在最初两个测试中,DeepGestalt被用于寻找特定疾病:德朗热综合征(Cornelia de Lange syndrome)和天使综合征(Angelman syndrome)。二者都是会影响智力发育和活动性的复杂疾病,而且拥有独特的面部特征,比如在中间相交的拱形眉毛和异常白皙的皮肤与头发。
当被要求区分患有一种综合征或另一种随机综合征的患者的照片时,DeepGestalt的准确率高达90%以上,超过临床专家70%左右的准确率。在针对92种不同综合征患者的502幅图像进行测试时,DeepGestalt在10种可能的诊断中识别出目标疾病的几率超过90%。
在一项更具挑战性的实验中,研究人员向该算法展示了努南综合症(Noonan syndrome)患者的图像,并要求它识别5种特定基因突变中的哪一种可能是致病基因。在这方面软件的准确性稍差,命中率为64%,但仍比人为猜测20%的准确率要好得多。
不过,专家表示这种算法测试并不是识别罕见遗传病的良方。在定位特定基因突变方面,西奈山伊坎医学院教授、努南综合征专家Bruce Gelb博士表示,基因测试的确切答案会更有用。
“在我看来,很难想象在没有进行批量测试的情况下,找到哪一个是致病基因,”Gelb说道,不过他也表示,该算法确实“令人印象深刻”。
Gelb还指出,DeepGestalt是在一个幼儿的有限数据集的基础上开发和测试的,它可能难以识别老年疾病,因为老年人的面部特征会变得不那么明显。对FDNA工具的第三方研究也提示一种种族偏见:该算法识别白人面孔要比非洲面孔有效得多。
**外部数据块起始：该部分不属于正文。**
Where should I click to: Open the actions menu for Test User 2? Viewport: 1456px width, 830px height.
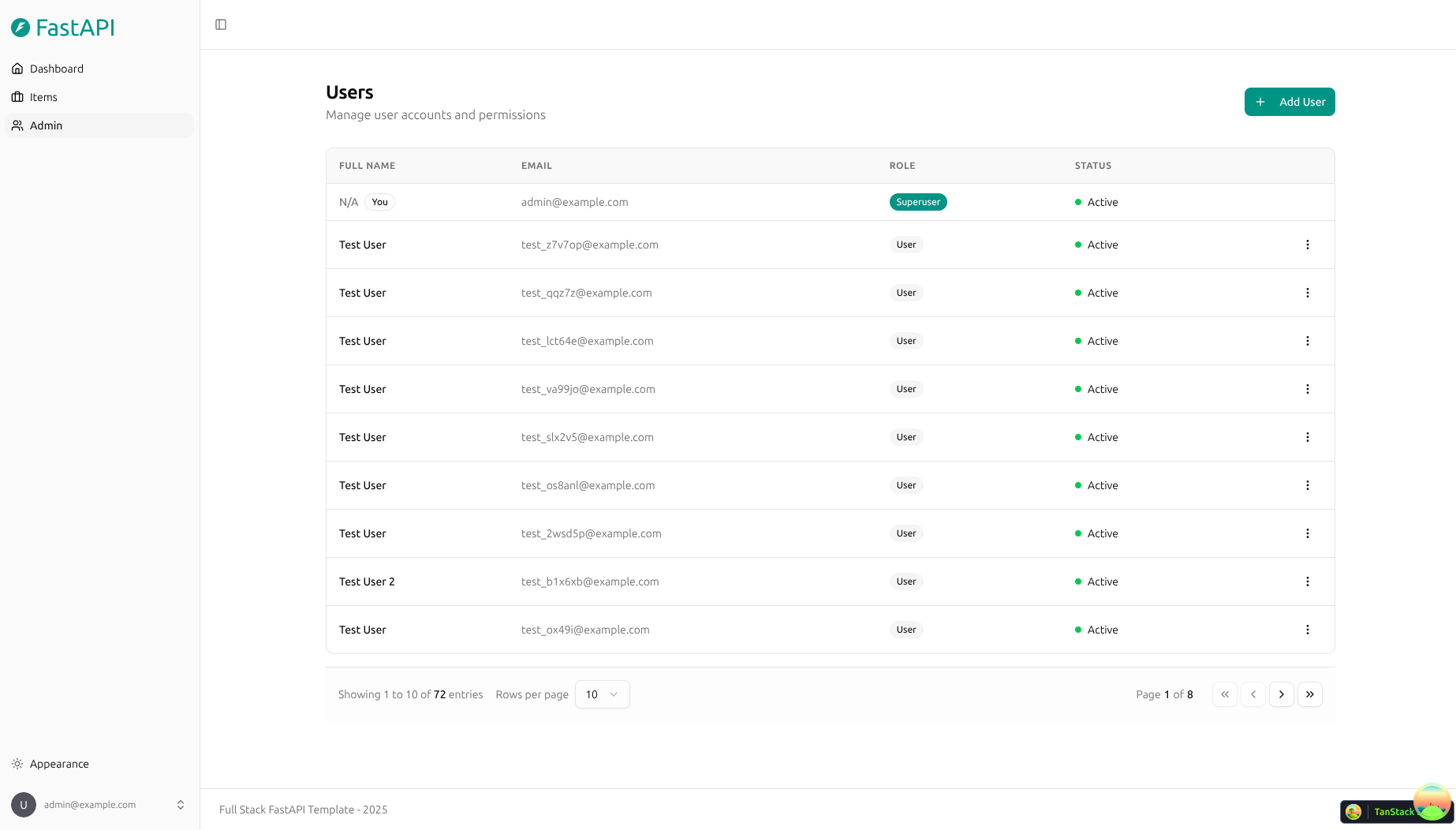click(x=1308, y=581)
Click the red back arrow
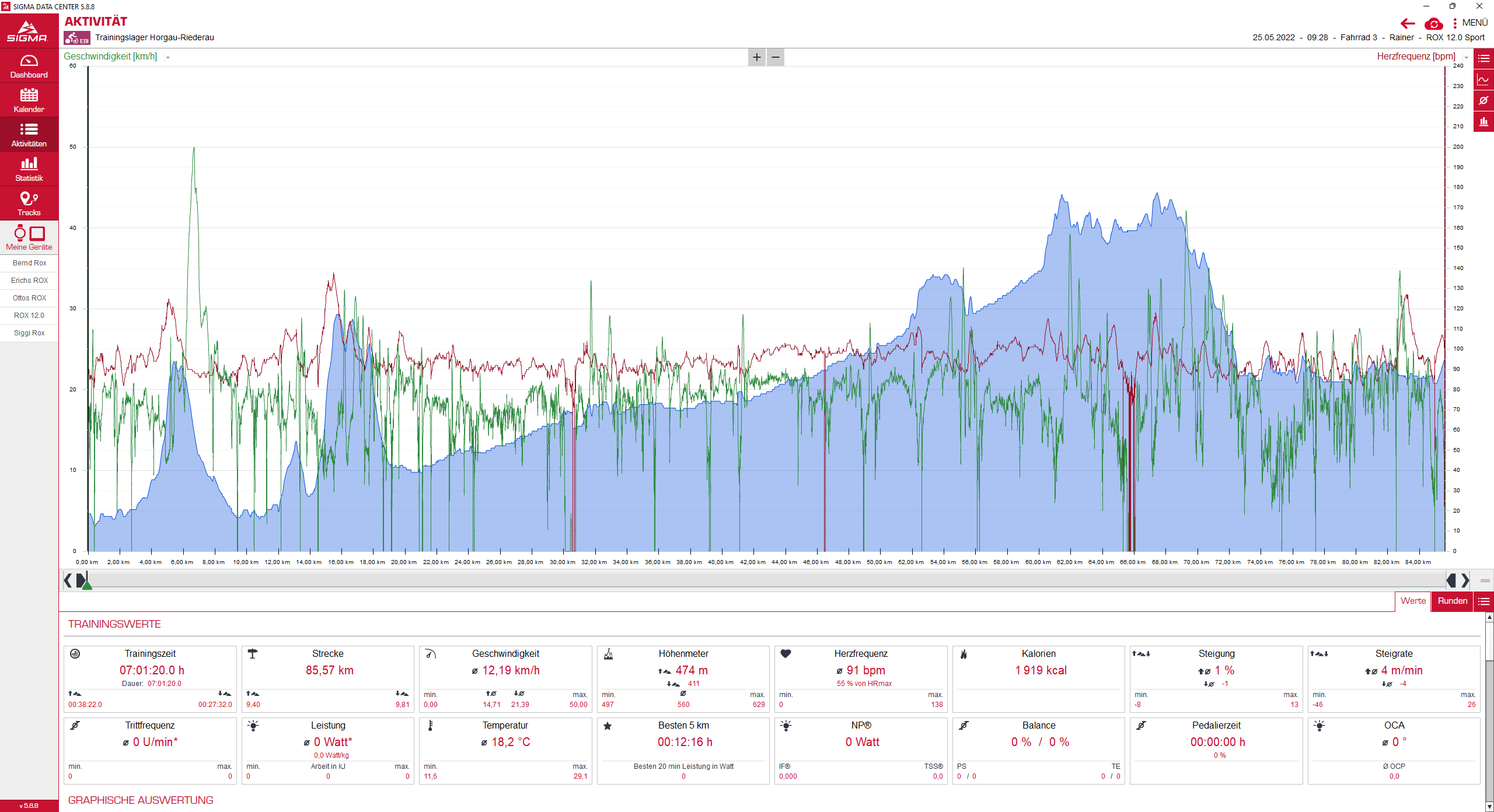This screenshot has height=812, width=1494. pyautogui.click(x=1408, y=23)
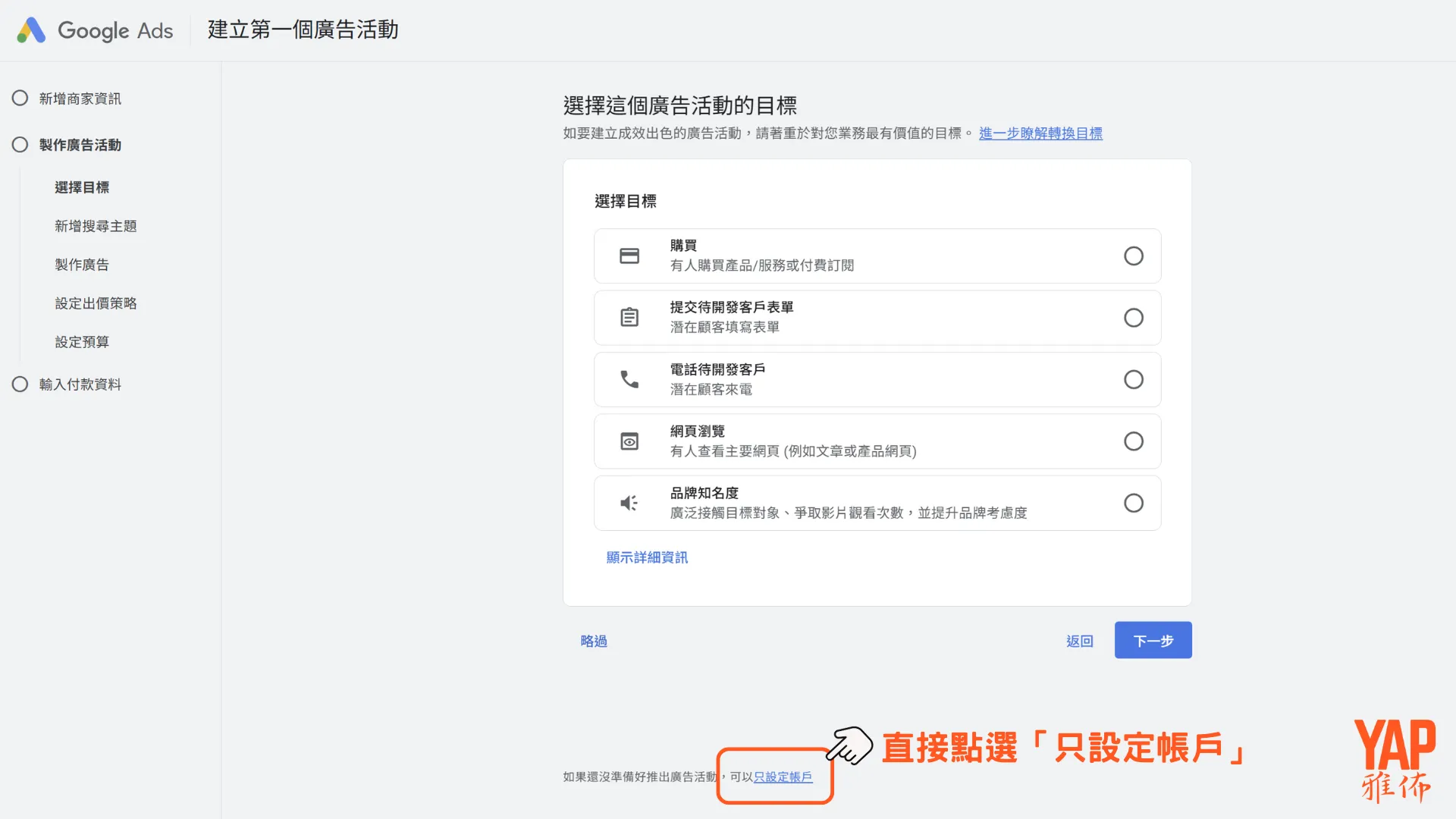Screen dimensions: 1456x819
Task: Click the eye icon beside 網頁瀏覽
Action: pyautogui.click(x=629, y=441)
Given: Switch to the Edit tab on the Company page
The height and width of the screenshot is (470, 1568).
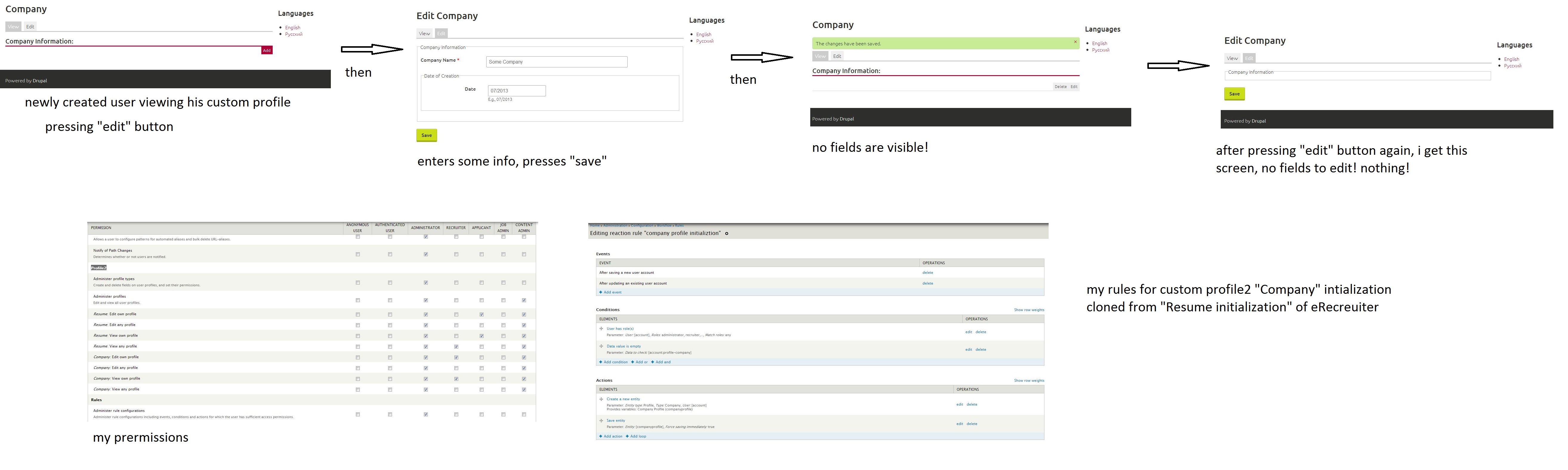Looking at the screenshot, I should coord(838,55).
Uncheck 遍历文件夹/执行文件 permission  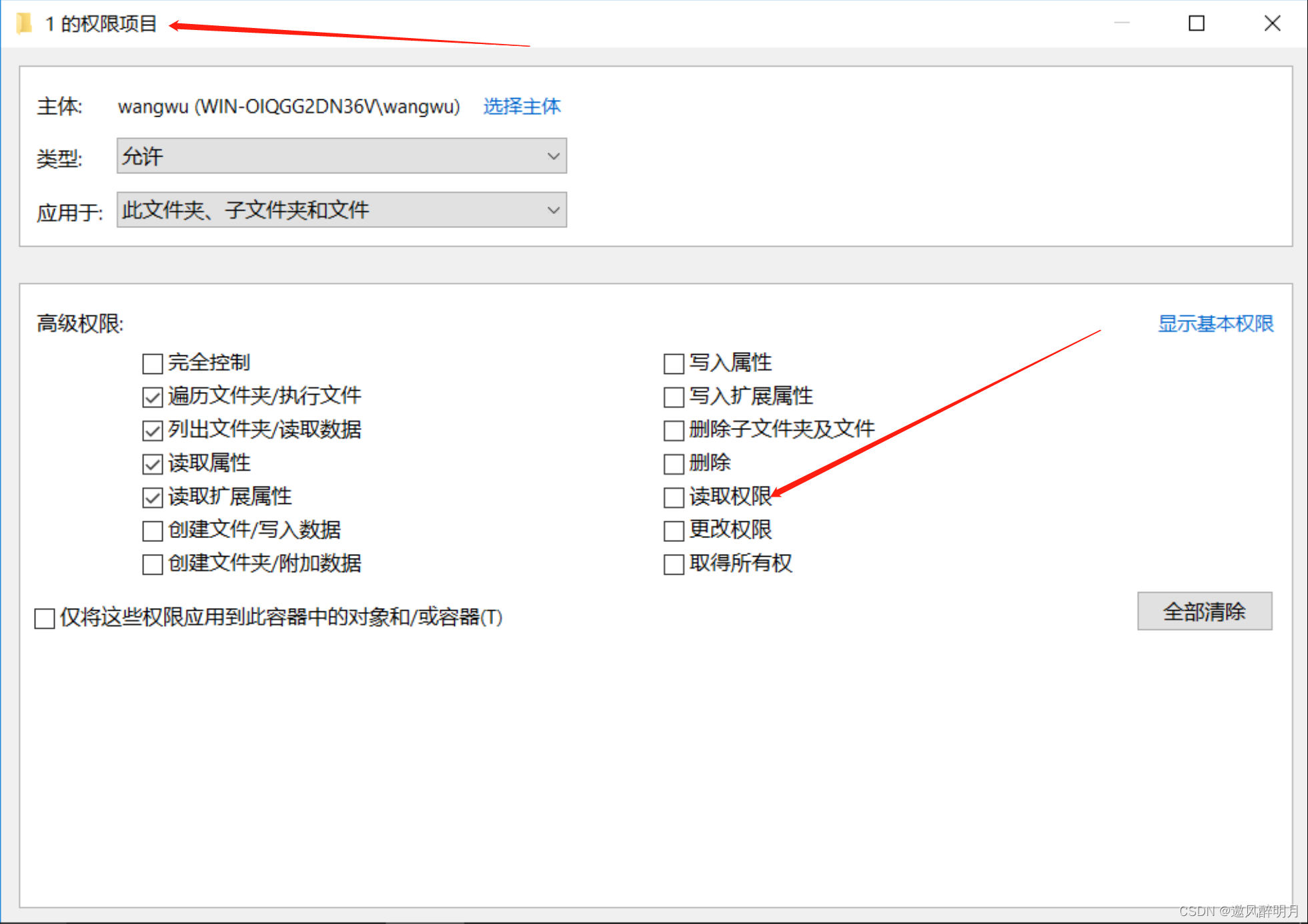pos(153,397)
FDNA似乎意识到了这些缺陷,该公司的研究将DeepGestalt的潜力称为“一种参考工具”——与其他人工智能软件一样,提供帮助而不是取代人类诊断。
牛津大学该领域专家Christoffer Nellåker回应了这一判断:“它的真正价值在于针对一些超罕见疾病,这类疾病的诊断过程可能需要很多年……对于某些疾病,它将大大缩短诊断时间。对于其他疾病,它或许可以增加一种找到其他患者的手段,从而有助于寻找新的治疗或治愈方法。”